More specifically, the recent amendments to the Civil Procedure Rules (CPR) in England and Wales -imposes a duty on the parties to discuss and try and agree what technologies, techniques and strategies will be used to undertake an eDisclosure exercise prior to the first Case Management Conference. Being able to locate your data to understand how you will approach the eDisclosure stage of litigation is more critical to success than ever.

Preventative measures

Much can be done to mitigate the risks of BYOD in litigation, but careful planning, preparation and on-going vigilance are essential if problems are to be avoided.  Taking the following steps can help to limit risks: 

1. Get a plan together: When designing BYOD programmes and policies, it is essential that a plan is put in place to locate, secure and extract data in the event of legal action or regulatory investigation. This includes not only a clear map of where data is and the formats it is likely to be stored in, but it is also essential for the IT department to understand how the security protocols differ between the major operating systems to ensure that they can access data quickly when required and to identify where passwords and encryption keys may be needed. Data preservation and extraction procedures are quite different between the major operating systems so it is important that these are understood in advance. Forward planning should also include agreeing a workflow of how the eDiscovery exercise will be conducted in practice - for example, what the respective roles and responsibilities of the IT, HR and legal teams will be and how the day-to-day business of the company can be carried on without undue disruption if devices need to be taken away for data extraction or analysis.
2. Get an agreement:  Employees need to be made aware of exactly what their obligations are in respect of how they use their devices and the agreement needs to be a formal one between the employer and the employee that can be enforced if necessary. Research suggests that only a minority of companies that allow their staff to use their own computers have such binding agreements in place. The main focus of such agreements will be data security, but they should also contain provisions aimed at ensuring that eDisclosure exercises can be conducted efficiently and cost effectively. Things to consider in an eDisclosure context include whether they will need to surrender the device for a period to enable data to be extracted, what the employer will do with the private data that is on the machine, and how employees should manage company data on a day-to-day basis. Regular compliance checks will also be required to ensure that employees properly understand how they should handle their employer's data and are acting on it.
3. Get worldly-wise: Data protection and privacy laws vary significantly from country and multi-national businesses need to know how this will affect their ability to retrieve information from their employees' devices and take appropriate steps to ensure that this does not create a major obstacle in the event of a legal dispute.
4. Get in sync: Regular syncing of data on personal devices with the corporate network will also help to ensure that company data is easy to locate and retains its integrity. Routing company emails through the company Exchange server will also help to ensure that business emails are easily accessible for employers.
5. Get an app: Apps are now available on both Android and iOS to enable companies to partition their documents from an employee's private data.

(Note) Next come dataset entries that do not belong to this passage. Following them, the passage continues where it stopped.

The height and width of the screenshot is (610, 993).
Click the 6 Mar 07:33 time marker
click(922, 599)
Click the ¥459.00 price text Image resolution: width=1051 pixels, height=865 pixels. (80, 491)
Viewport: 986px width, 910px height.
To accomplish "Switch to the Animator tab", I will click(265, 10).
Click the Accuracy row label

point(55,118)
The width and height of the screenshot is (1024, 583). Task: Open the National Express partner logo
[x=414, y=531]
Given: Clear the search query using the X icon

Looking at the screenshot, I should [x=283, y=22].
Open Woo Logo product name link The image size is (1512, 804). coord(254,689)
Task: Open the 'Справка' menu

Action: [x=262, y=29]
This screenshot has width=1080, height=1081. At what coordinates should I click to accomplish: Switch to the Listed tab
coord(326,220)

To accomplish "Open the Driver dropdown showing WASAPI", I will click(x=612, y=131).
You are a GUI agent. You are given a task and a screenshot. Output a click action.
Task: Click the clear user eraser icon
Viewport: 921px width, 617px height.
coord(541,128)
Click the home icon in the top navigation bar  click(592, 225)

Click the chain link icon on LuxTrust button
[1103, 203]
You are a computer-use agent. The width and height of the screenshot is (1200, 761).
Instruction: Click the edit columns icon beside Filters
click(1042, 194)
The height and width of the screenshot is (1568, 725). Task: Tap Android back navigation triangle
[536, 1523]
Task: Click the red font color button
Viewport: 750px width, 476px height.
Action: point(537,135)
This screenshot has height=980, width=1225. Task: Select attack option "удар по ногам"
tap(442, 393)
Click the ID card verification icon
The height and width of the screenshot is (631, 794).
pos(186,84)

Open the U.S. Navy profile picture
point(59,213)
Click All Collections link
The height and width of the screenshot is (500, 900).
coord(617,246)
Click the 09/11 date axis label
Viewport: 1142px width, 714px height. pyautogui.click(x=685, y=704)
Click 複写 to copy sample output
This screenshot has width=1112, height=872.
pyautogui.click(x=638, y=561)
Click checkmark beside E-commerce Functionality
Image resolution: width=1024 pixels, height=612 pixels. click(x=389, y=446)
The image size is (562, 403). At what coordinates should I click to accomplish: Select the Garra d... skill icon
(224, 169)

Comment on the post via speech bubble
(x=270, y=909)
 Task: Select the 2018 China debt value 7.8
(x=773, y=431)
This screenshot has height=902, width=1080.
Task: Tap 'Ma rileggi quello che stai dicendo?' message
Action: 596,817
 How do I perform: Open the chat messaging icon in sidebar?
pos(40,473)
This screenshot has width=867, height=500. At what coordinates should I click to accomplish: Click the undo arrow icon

Isolating corporate and personal data and emails in this way can ameliorate many of the issues described in this article, but care needs to be taken with deployment and partitioning may not be possible on older devices.

Meanwhile, for those companies that have yet to embrace BYOD, the complexities it can bring to litigation-readiness should be key criteria to take into account when companies weigh up the pros and cons of the bring-your-own-device revolution.